Data under study
/---

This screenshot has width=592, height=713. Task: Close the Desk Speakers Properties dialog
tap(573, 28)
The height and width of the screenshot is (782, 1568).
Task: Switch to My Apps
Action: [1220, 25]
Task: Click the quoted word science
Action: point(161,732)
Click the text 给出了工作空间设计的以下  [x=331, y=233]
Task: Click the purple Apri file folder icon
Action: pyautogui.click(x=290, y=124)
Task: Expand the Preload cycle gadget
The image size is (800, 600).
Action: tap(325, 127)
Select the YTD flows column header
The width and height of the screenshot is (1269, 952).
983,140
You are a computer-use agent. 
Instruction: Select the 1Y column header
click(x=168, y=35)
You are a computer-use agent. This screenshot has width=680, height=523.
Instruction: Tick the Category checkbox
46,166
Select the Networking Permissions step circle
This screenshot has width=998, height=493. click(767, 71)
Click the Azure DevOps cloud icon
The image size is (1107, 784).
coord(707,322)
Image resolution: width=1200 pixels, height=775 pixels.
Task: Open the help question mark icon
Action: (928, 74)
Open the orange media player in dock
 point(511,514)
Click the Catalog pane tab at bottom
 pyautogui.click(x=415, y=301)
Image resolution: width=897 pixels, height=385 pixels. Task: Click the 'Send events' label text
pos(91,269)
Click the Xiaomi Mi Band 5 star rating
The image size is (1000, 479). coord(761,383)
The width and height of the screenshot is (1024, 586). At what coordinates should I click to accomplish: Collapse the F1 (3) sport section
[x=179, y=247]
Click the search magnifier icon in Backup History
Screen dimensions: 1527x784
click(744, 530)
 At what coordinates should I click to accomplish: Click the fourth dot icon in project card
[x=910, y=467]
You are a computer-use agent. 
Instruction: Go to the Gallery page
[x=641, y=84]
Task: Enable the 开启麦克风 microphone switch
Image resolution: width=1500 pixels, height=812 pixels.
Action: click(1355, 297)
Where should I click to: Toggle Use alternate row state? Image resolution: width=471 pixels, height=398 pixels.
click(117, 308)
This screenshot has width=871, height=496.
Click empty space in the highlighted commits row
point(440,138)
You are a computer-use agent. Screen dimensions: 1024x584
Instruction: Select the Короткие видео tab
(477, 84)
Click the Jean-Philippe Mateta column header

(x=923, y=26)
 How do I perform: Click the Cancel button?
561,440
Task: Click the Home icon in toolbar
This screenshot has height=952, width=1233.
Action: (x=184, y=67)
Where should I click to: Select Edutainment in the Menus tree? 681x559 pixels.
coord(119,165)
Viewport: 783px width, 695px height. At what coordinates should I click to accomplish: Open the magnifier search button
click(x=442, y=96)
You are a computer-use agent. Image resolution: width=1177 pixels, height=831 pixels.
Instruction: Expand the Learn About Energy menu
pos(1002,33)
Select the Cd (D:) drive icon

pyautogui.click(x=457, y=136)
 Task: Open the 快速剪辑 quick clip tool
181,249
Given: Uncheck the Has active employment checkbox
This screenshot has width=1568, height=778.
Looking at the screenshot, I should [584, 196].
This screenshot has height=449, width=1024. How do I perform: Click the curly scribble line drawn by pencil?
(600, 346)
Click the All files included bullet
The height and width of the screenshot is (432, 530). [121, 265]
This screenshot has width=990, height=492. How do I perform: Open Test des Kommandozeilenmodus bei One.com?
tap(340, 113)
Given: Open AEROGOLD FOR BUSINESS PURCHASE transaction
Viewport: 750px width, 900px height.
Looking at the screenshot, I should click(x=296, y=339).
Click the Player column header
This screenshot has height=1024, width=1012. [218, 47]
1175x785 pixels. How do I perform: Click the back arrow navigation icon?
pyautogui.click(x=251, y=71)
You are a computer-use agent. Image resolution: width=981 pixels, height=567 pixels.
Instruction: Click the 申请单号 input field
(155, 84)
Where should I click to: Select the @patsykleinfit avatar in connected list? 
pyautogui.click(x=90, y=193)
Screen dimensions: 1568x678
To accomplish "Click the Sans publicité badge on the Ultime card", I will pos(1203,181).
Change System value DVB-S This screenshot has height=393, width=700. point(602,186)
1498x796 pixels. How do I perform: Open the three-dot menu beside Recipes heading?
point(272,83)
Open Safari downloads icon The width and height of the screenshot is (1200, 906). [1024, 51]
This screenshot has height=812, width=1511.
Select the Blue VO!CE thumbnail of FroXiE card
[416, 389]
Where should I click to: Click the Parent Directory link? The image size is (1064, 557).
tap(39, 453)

\---

Work required
Could you copy every line in the records that holds "Given"?

Completed task
Given: Uncheck the Has active employment checkbox
Given: Open AEROGOLD FOR BUSINESS PURCHASE transaction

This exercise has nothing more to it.